7. Bij tussenvonnis d.d. 27 augustus 2008 heeft de kantonrechter een descente gelast, welke blijkens daarvan opgemaakt proces-verbaal op 10 november 2008 is gehouden. Het proces-verbaal maakt duidelijk dat de bouwkundige staat van het gehuurde (skihut en blokhut) deplorabel was en de bewijzering naar het gehuurde vanaf de centrale receptie ontbrak.

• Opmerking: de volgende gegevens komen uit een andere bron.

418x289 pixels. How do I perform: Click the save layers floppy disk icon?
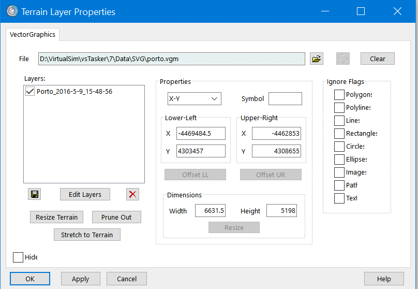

8. Tenslotte heeft de kantonrechter bij eindvonnis, waarvan beroep, de huurovereenkomst ontbonden, de ontruiming van het gehuurde gelast en de overige vorderingen van Ermerstrand grotendeels toegewezen. De vorderingen van [appellante] zijn alle afgewezen.
Met betrekking tot de ontvankelijkheid van het appel:
9. Nu geen grieven zijn gericht tegen het tussenvonnis van 27 augustus 2008 kan [appellante] in zoverre niet in haar hoger beroep worden ontvangen.
Met betrekking tot de grieven:
10. [appellante] heeft 46 grieven ontwikkeld tegen het vonnis d.d. 12 oktober 2010 waarvan beroep. De grieven leggen het geschil in volle omvang aan het hof voor en zullen daarom zoveel mogelijk gezamenlijk worden behandeld.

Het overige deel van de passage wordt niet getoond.